____ Data
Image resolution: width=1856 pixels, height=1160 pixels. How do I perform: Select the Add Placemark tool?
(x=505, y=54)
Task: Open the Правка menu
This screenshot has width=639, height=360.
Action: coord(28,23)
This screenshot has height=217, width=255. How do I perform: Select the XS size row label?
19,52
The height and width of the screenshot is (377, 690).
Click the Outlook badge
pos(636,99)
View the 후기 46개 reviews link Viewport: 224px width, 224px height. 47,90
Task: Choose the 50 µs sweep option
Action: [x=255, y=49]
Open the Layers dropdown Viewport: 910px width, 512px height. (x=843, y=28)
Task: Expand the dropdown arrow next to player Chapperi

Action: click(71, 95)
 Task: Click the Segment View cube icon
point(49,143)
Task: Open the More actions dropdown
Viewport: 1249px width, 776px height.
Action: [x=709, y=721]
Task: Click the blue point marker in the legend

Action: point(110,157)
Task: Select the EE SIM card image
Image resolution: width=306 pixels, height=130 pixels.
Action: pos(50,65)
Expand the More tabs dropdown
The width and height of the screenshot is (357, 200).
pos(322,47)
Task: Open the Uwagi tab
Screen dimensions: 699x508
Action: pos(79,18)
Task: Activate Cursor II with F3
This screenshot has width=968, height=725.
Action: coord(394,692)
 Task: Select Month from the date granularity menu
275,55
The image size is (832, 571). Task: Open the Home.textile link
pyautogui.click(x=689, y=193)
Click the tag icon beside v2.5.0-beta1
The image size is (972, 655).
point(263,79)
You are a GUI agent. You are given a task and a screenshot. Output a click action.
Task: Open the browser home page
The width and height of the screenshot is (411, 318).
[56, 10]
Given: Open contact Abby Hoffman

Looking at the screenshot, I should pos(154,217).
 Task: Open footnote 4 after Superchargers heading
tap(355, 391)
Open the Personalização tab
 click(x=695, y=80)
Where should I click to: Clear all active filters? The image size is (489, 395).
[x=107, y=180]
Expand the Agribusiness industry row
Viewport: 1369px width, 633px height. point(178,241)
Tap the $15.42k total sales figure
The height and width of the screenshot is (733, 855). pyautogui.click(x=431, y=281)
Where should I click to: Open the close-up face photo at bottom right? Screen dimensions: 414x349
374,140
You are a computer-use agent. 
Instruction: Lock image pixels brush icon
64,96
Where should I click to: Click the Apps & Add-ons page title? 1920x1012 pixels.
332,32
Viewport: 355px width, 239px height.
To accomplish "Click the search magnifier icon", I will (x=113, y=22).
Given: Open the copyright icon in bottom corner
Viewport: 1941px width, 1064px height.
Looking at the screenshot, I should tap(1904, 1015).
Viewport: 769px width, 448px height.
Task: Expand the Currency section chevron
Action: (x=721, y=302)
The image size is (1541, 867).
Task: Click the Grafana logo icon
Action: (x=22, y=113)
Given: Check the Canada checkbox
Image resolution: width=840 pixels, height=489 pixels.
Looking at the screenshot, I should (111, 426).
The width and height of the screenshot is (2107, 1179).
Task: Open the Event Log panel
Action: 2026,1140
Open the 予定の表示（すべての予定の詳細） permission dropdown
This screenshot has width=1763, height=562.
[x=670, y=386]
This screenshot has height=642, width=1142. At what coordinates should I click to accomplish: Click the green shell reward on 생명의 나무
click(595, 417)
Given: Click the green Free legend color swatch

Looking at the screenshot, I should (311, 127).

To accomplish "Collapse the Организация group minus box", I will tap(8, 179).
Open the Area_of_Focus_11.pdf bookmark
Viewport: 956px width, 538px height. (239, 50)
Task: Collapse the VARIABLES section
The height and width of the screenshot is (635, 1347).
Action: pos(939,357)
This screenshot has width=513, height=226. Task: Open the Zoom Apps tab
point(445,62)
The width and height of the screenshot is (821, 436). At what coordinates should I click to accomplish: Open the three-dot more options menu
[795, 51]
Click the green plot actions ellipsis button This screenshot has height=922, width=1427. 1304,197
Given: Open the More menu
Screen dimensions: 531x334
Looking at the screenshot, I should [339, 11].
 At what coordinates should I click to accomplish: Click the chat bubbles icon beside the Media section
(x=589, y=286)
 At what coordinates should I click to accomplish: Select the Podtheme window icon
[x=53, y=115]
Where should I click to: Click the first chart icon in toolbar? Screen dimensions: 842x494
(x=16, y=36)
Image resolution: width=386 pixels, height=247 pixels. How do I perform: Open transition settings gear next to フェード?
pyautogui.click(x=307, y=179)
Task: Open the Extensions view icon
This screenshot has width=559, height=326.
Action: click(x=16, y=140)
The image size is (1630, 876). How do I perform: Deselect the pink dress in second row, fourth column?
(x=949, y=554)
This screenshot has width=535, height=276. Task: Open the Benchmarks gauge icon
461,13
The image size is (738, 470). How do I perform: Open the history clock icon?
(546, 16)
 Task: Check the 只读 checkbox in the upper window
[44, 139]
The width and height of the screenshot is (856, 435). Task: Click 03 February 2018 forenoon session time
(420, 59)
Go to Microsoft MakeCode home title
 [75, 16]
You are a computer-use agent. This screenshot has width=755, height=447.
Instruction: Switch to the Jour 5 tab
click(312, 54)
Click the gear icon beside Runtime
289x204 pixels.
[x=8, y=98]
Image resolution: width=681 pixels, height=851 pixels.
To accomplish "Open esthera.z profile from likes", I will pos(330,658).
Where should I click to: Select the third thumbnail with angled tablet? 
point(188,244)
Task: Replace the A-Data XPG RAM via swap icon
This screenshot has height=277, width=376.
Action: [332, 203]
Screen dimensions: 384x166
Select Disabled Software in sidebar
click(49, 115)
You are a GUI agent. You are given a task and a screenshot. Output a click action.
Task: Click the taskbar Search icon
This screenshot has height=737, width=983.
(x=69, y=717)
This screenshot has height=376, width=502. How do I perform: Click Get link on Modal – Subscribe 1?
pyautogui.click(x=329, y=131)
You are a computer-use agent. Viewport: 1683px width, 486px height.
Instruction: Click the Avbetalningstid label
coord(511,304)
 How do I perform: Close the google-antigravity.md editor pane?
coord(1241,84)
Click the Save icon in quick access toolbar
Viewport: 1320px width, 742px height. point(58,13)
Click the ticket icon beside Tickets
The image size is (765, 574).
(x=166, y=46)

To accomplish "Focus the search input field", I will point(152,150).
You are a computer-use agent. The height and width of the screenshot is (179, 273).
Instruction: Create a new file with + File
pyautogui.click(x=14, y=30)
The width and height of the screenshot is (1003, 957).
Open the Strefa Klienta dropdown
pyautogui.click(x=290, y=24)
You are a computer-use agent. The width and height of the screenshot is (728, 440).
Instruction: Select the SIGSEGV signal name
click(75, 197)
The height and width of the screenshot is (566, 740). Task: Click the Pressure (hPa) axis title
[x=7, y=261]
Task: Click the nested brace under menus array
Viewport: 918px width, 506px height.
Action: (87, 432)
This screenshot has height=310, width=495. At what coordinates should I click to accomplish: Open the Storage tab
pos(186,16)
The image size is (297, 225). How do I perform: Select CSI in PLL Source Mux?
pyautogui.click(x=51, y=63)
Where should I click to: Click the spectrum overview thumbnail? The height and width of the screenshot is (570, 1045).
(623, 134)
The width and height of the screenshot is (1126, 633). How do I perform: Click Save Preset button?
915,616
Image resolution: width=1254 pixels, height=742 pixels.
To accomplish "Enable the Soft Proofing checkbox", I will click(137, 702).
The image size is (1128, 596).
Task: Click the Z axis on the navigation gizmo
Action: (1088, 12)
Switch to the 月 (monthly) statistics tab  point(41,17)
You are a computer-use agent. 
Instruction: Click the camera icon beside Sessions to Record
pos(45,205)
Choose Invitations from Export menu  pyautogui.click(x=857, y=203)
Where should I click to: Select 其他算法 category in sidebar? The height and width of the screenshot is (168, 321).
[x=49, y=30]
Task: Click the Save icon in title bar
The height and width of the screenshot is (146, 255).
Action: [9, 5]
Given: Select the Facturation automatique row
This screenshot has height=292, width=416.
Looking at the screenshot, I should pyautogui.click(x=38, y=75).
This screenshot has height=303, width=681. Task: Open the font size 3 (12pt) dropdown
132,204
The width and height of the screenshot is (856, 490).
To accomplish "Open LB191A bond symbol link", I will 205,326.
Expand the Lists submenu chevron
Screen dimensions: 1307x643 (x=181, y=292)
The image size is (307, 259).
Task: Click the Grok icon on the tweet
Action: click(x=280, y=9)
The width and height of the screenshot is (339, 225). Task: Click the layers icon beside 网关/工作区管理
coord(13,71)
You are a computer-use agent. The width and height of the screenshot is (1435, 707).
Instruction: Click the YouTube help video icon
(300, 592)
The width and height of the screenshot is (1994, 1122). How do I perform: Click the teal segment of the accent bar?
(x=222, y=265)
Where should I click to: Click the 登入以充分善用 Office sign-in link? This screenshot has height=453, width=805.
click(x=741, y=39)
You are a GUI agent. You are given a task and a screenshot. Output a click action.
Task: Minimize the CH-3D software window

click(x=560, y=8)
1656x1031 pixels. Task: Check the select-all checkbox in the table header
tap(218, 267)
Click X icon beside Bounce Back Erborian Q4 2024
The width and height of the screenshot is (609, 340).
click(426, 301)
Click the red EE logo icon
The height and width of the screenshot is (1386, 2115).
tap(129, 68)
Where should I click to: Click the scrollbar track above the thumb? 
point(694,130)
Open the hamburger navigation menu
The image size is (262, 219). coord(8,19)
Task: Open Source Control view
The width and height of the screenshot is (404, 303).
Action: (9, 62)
________
Repeat the rows word for word, from the very first line through the line containing "point(263,79)", with both of those lines included.

Image resolution: width=1856 pixels, height=1160 pixels. How do I perform: Select the Add Placemark tool?
(x=505, y=54)
Task: Open the Правка menu
This screenshot has width=639, height=360.
Action: coord(28,23)
This screenshot has height=217, width=255. How do I perform: Select the XS size row label?
19,52
The height and width of the screenshot is (377, 690).
Click the Outlook badge
pos(636,99)
View the 후기 46개 reviews link Viewport: 224px width, 224px height. 47,90
Task: Choose the 50 µs sweep option
Action: [x=255, y=49]
Open the Layers dropdown Viewport: 910px width, 512px height. (x=843, y=28)
Task: Expand the dropdown arrow next to player Chapperi

Action: click(71, 95)
 Task: Click the Segment View cube icon
point(49,143)
Task: Open the More actions dropdown
Viewport: 1249px width, 776px height.
Action: [x=709, y=721]
Task: Click the blue point marker in the legend

Action: point(110,157)
Task: Select the EE SIM card image
Image resolution: width=306 pixels, height=130 pixels.
Action: pos(50,65)
Expand the More tabs dropdown
The width and height of the screenshot is (357, 200).
pos(322,47)
Task: Open the Uwagi tab
Screen dimensions: 699x508
Action: pos(79,18)
Task: Activate Cursor II with F3
This screenshot has width=968, height=725.
Action: coord(394,692)
 Task: Select Month from the date granularity menu
275,55
The image size is (832, 571). Task: Open the Home.textile link
pyautogui.click(x=689, y=193)
Click the tag icon beside v2.5.0-beta1
The image size is (972, 655).
point(263,79)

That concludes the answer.